FAJAR.CO.ID -- Sejak Maret hingga April 2021, sebanyak 1.349 pegawai KPK mengikuti asesmen tes wawasan kebangsaan untuk pengalihan status pegawai KPK menjadi Aparatur Sipil Negara (ASN).
Tes wawasan kebangsaan tersebut baru muncul setelah KPK mengesahkan Peraturan Nomor 1 Tahun 2021 tentang Tata Cara Pengalihan Pegawai Komisi Pemberantasan Korupsi menjadi Pegawai Aparatur Sipil Negara.
Namun, pelaksanaan tes tersebut diwarnai pertanyaan yang seksis dan melecehkan, mengandung bias SARA, serta diskriminatif. Pertanyaan-pertanyaan yang muncul tersebut antara lain seperti: "Kenapa kamu belum menikah?", "Mau tidak jadi istri kedua saya?", "Kalau pacaran ngapain saja?", "Kamu masih ada hasrat seksual atau tidak?", "Kenapa kamu belum punya pacar?”, “Apa tidak punya teman laki-laki?" dan "Islam kamu Islam apa?"
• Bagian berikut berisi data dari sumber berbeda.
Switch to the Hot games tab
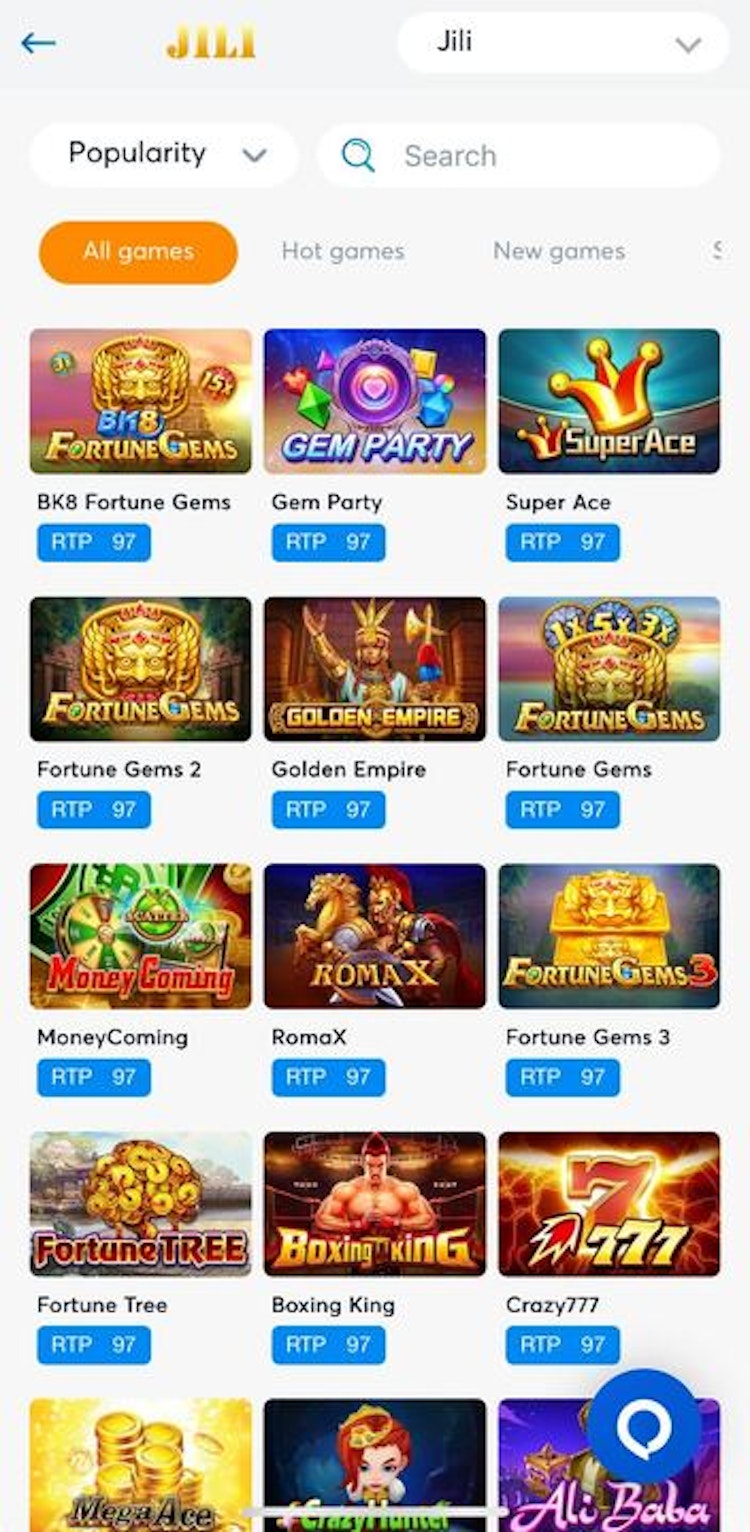[x=343, y=252]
AJI menilai pertanyaan-pertanyaan tersebut tidak layak, mengganggu privasi dan tidak terkait dengan tugas yang diemban oleh pegawai KPK. Hal ini juga melanggar Pasal 28D ayat (2) UUD yang menekankan bahwa setiap orang berhak mendapat perlakuan yang adil dan layak dalam hubungan kerja.
Munculnya tes wawasan kebangsaan tersebut adalah rentetan bentuk pelemahan terhadap KPK yang terjadi sejak Novel Baswedan disiram air keras, propaganda tak berdasar yang disebar buzzer ada “Taliban” di KPK”, pengesahan revisi UU KPK, terpilihnya Komisaris Jenderal Polisi Firli Bahuri sebagai Ketua KPK, hingga Mahkamah Konstitusi menolak uji formil revisi UU KPK.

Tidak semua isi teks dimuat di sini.